Saved entries:
◇ ◇ ◇ ◇ ◇
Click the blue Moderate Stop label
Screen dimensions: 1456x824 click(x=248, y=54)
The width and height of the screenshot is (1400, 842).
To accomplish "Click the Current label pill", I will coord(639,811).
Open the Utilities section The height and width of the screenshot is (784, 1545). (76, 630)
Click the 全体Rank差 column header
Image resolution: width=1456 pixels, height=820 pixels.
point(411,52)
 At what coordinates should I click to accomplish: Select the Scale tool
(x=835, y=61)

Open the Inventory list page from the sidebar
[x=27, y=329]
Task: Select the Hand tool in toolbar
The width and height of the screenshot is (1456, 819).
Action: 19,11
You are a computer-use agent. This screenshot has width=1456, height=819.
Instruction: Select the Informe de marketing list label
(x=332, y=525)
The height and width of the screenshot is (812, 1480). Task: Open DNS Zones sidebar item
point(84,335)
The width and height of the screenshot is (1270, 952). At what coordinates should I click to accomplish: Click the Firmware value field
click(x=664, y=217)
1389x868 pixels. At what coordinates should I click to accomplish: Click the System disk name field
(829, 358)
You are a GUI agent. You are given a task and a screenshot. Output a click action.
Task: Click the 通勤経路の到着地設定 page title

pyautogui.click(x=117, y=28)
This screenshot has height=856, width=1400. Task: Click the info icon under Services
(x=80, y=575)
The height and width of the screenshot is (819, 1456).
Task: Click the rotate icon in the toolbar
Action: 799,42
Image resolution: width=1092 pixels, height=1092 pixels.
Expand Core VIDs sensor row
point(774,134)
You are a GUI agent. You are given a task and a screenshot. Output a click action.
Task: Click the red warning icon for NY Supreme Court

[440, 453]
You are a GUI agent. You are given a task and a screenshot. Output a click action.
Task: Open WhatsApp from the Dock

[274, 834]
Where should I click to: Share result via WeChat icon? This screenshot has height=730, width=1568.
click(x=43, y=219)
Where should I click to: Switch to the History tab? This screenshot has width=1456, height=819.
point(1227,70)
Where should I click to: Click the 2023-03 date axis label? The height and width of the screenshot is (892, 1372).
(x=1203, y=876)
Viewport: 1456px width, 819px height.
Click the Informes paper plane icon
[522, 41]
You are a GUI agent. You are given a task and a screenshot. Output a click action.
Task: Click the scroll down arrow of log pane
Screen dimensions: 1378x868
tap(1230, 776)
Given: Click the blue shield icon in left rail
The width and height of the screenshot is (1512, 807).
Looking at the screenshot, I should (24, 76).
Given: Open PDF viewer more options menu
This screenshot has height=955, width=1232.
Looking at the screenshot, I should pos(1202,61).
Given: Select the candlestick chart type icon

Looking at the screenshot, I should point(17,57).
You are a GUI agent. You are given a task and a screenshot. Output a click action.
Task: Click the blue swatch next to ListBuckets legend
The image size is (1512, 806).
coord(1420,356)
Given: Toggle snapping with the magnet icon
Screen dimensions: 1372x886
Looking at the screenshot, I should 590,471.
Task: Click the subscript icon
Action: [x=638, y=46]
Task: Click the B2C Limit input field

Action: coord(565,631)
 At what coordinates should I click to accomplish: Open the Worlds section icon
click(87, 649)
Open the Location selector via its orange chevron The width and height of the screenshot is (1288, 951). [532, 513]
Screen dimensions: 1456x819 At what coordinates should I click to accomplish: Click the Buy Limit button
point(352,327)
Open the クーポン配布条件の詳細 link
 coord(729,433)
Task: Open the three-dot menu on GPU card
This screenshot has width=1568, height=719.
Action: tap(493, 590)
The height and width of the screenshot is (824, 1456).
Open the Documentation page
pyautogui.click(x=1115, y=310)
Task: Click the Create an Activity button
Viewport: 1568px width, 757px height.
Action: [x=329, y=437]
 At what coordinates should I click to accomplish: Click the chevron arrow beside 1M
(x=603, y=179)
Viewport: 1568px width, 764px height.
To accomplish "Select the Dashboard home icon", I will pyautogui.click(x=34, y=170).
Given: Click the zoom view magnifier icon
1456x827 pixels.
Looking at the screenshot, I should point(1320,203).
◇ ◇ ◇ ◇ ◇
Look above for the line with "At what coordinates should I click to accomplish: Select" and the line with "You are a computer-use". Write out those two lines and all the lines between them, exactly, and no others.

## TASK RESPONSE
 At what coordinates should I click to accomplish: Select the Scale tool
(x=835, y=61)

Open the Inventory list page from the sidebar
[x=27, y=329]
Task: Select the Hand tool in toolbar
The width and height of the screenshot is (1456, 819).
Action: 19,11
You are a computer-use agent. This screenshot has width=1456, height=819.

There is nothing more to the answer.